Il y aurait bien d’autres choses à dire, mais que conclure d’une manière plus générale ? :

dans la démocratie moderne, distincte en cela de la simple démocratie qui peut reconnaître des lois supérieures, le nombre est le point déterminant utilisé par les oligarchies au pouvoir pour faire passer leur politique. Nous sommes donc piégés, en ce sens que nous devons réussir à défendre la vérité en recourant à l’argument du nombre.

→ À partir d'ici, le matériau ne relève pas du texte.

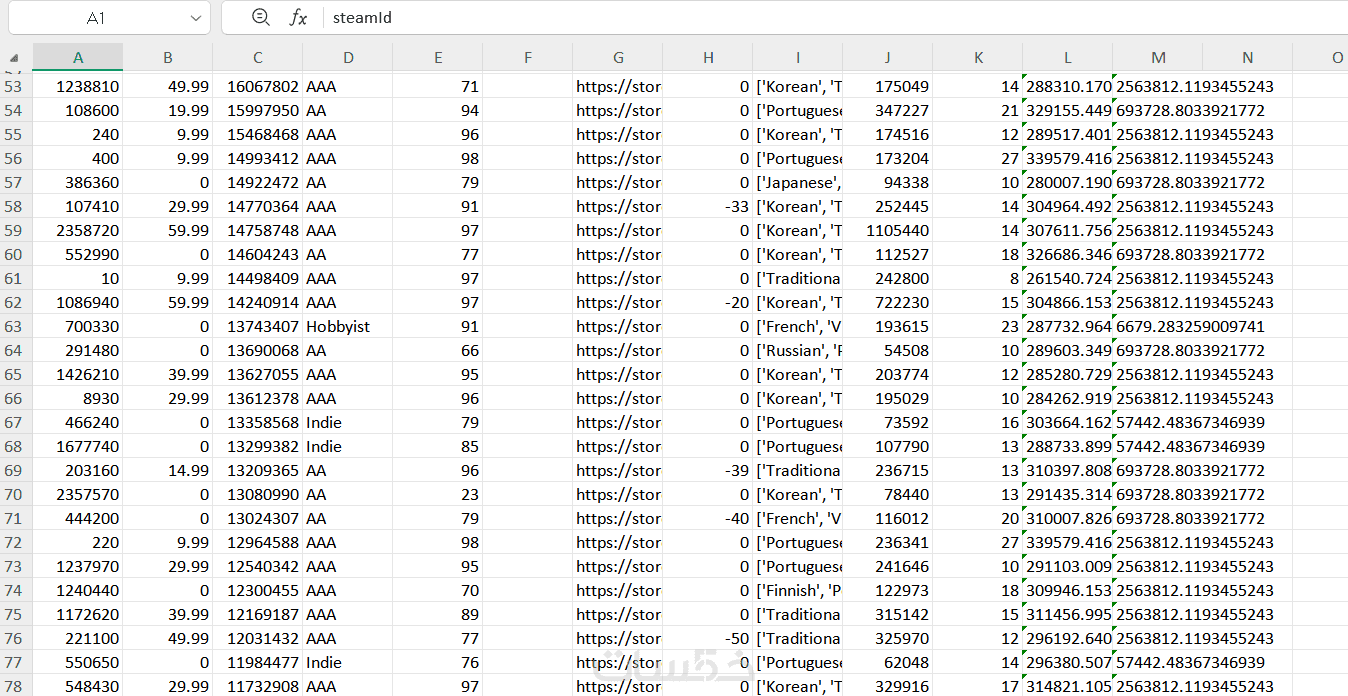Viewport: 1348px width, 696px height.
Task: Select the row 78 header
Action: pyautogui.click(x=15, y=686)
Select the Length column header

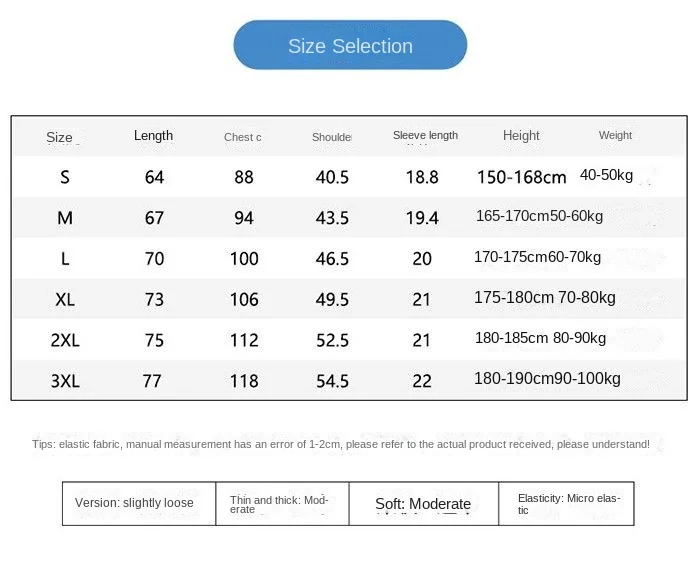pyautogui.click(x=153, y=135)
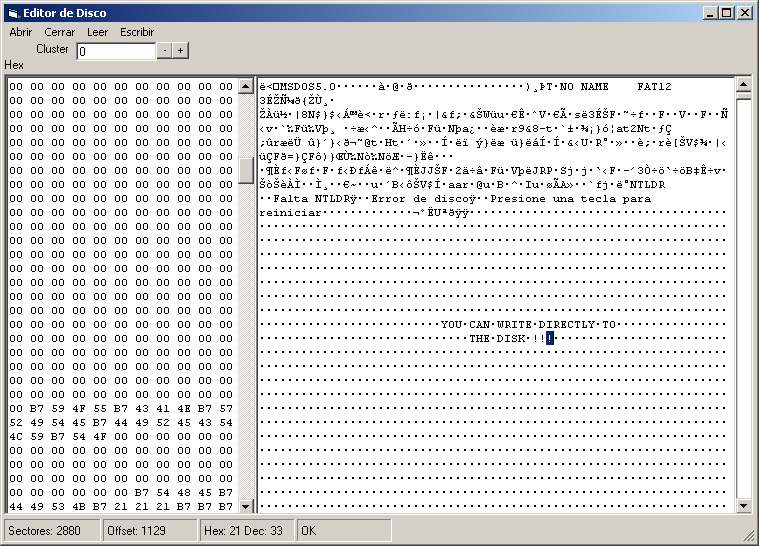Screen dimensions: 759x546
Task: Click the hex pane scrollbar up arrow
Action: pos(246,87)
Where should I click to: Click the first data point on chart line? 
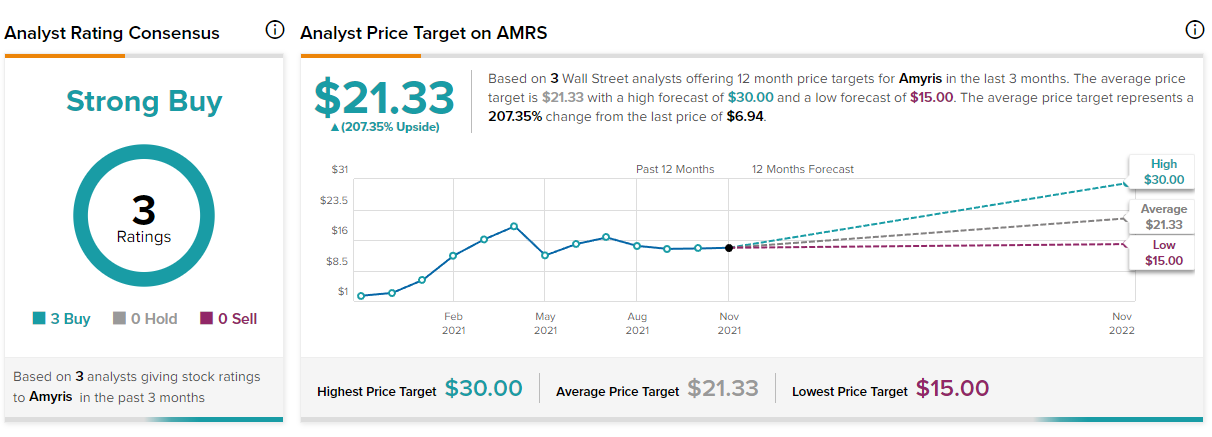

Or, cette approche pourrait passer dans la mesure où nous ne perdrions pas de vue que le nombre n’est pas la source de la vérité et de la justice.

un projet comme celui intitulé le « mariage pour tous » a d’autant plus de chance de passer qu’il s’insère dans un processus où école, médias, politiques ont travaillé depuis des années à fausser les concepts de vérité et de liberté. En ce sens, au-delà du succès de la mobilisation le temps d’une manifestation un long travail d’argumentation et d’explications est nécessaire pour faire avancer les choses. Malgré les temps contraires, il faut parvenir à expliquer que la liberté ne consiste pas simplement à faire ce que l’on veut et qu’il existe une vérité sur la nature humaine. Cela nécessite donc de ne pas communier soi-même, peu ou prou, avec cette mentalité et de reprendre de manière plus globale la contre-offensive de la vérité. Il ressort pourtant de manière évidente que nombre d’opposants comme de supporteurs du projet Taubira communient au mythe du progrès.

Mais, en sens inverse, la large mobilisation de tant de personnes dimanche dernier démontre que le bon sens habite encore nombre de nos concitoyens. Il faut donc renforcer ce bon sens par des motivations rationnelles et argumentées.

De ce fait, il faut s’attendre à devoir se mobiliser pendant de longues années encore et à travailler pour diffuser au sein de notre société la culture du vrai, du bien et du juste. Il faut investir l’école, les médias, être présent au sein des associations, prendre pied dans le monde politique en diffusant clairement et intelligemment (c’est-à-dire de manière proportionnée à nos interlocuteurs mais pas de manière faussée) la vérité. Un long travail nous attend.